Comme à l’accoutumée le vrai et le faux se mêlent, transformant un dossier extraordinairement complexe en un feuilleton facile - qui attend son Zorro.

Pourtant l’inquiétude est fondée, et la demande politique aussi. Encore faut-il voir de quoi on parle.

De vrais marchés pour les matières premières

Les matières premières, même renouvelables comme les produits agricoles, ne sont pas inépuisables. Notre époque a pris conscience d’un impératif vital : le développement durable. Les matières premières étant des ressources rares, à gérer au mieux, leur prix ne peut que monter sur la longue durée. Le pétrole vient le rappeler à intervalle régulier, mais il n’est pas le seul.

La hausse des prix sur la durée s’avère alors une incitation indispensable au développement de la production et à une meilleure gestion de la ressource ; elle seule rend rentables des techniques coûteuses mais indispensables.
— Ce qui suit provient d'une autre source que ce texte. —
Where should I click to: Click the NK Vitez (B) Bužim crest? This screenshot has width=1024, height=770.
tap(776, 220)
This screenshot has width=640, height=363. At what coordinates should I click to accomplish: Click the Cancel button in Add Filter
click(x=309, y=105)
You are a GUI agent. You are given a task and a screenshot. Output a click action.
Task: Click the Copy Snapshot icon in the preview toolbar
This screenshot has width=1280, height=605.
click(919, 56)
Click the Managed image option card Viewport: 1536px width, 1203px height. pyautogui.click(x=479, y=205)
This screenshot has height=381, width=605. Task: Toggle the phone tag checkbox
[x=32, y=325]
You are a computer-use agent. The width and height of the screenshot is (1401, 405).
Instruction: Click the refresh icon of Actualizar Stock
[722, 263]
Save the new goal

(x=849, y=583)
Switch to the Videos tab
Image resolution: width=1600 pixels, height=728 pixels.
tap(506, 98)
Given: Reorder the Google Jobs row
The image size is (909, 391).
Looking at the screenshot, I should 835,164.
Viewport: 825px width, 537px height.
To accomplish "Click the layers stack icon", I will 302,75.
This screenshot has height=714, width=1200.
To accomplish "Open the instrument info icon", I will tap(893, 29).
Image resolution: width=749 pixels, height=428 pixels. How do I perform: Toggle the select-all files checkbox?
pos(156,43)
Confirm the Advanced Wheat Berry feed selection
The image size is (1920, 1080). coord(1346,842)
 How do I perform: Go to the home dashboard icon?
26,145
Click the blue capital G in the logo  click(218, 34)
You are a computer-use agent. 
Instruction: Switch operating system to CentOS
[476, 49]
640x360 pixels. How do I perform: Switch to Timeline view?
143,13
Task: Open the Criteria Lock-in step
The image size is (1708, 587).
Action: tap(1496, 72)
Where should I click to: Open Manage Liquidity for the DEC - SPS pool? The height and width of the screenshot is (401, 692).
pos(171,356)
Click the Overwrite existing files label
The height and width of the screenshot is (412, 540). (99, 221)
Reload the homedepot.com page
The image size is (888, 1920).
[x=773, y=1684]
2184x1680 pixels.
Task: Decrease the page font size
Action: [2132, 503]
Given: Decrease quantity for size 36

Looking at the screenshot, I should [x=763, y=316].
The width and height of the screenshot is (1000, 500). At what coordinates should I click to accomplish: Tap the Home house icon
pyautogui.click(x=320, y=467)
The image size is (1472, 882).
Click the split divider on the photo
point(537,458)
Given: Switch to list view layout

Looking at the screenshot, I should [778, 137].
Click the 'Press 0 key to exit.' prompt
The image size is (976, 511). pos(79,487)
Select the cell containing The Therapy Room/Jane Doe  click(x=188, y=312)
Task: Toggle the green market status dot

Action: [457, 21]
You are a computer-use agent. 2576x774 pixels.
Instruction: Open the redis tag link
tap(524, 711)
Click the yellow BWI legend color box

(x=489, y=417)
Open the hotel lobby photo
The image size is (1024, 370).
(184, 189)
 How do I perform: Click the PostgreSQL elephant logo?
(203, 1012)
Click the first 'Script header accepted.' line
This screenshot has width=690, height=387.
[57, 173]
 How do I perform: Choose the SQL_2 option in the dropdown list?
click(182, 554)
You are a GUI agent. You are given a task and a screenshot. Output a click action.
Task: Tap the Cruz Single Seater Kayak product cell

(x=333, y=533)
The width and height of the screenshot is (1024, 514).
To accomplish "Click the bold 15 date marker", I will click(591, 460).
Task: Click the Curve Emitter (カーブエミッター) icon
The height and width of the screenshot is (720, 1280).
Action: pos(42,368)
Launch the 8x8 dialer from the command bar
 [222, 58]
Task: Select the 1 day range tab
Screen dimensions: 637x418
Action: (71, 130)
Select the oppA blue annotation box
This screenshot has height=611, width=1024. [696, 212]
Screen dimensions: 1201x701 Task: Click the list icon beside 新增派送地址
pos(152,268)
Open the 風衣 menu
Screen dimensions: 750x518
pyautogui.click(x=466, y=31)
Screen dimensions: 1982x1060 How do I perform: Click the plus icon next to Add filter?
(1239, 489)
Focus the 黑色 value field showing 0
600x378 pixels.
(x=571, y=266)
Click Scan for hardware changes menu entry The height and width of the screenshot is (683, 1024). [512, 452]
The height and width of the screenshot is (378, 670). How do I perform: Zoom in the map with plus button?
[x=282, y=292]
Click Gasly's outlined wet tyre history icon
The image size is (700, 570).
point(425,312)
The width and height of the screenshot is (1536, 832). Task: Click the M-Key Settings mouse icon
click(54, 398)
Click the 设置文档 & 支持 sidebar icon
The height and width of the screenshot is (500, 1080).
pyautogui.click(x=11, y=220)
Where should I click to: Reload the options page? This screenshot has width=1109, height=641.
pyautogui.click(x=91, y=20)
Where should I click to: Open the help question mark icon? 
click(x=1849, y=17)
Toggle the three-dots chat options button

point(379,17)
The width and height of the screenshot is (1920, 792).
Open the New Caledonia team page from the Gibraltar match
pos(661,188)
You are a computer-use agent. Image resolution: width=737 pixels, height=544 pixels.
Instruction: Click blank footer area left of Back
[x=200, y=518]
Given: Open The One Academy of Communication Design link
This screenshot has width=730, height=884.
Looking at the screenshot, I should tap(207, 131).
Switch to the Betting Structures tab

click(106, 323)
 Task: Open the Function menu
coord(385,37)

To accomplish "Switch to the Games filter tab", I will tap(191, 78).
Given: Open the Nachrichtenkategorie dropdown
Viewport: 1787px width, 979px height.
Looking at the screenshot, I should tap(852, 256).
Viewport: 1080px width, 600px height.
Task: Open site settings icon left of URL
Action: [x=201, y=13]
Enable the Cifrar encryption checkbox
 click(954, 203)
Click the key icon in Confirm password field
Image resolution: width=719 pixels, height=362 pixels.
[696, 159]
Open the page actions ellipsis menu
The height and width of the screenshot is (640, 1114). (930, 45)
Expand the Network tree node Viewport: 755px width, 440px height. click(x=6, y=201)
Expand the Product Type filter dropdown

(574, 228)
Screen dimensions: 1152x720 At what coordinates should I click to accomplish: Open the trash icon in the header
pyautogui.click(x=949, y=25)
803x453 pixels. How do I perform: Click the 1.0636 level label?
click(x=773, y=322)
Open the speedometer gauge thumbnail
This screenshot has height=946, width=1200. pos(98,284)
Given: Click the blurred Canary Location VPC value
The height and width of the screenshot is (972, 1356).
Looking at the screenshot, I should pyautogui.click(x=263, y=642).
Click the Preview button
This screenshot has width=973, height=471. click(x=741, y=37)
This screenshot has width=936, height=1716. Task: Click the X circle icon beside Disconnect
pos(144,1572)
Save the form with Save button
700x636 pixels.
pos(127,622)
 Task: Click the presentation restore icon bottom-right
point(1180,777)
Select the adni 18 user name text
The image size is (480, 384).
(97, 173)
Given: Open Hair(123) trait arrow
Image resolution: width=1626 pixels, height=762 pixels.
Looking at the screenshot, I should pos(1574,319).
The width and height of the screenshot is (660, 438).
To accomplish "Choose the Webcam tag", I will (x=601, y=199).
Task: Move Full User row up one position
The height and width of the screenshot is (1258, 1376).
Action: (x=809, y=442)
Elle peut être accentuée par des règles publiques ou une fiscalité spécifique visant à limiter la consommation ou à favoriser les investissements et la recherche technique.

Ceci dit, la gestion sur la durée longue est une chose, l’ajustement de l’offre et de la demande une autre. Celle-ci suppose un marché. La volatilité des prix sur le marché est-elle excessive ? Oui … mais elle a toujours existé : historiquement, elle est mise en évidence au moins depuis le XIe siècle. L’ajustement de l’offre et de la demande n’est pas facile quand mauvaises récoltes, intempéries, sinistres ou événements politiques interviennent sans cesse. Rappelons-nous simplement les chocs pétroliers, les débats homériques des années 70 sur le cours du cuivre ou considérons le cas actuel de la Côte d’Ivoire avec le cacao.

Faudrait-il supprimer ces marchés ? Non, ou plutôt cette idée est littéralement absurde. Les matières premières sont produites partout sur la planète, consommées partout, et sont particulièrement transportables et fongibles. Chacun, chaque pays peut donc vouloir les vendre ou les acheter, en recherchant les meilleures opportunités. Bien sûr il y a des cas où soit la production soit l’importation peuvent légitimement être restreints par des décisions publiques ; mais au niveau d’ensemble, les producteurs comme les consommateurs ont besoin d’une perspective la plus large possible sur les opportunités offertes, et au moins que cette possibilité leur soit ouverte. Donc d’un accès à des échanges au niveau mondial.

Et la gestion de ces ressources suppose aussi cette possibilité. On ne développe des ressources que pour pouvoir les faire fructifier, et donc si on dispose d’un marché. Les alternatives sont soit un repli généralisé de chaque pays sur lui-même, qui est en fait un énorme gaspillage de ressources, soit une utopie étatiste mondiale - qui est non seulement irréaliste, mais kafkaïenne.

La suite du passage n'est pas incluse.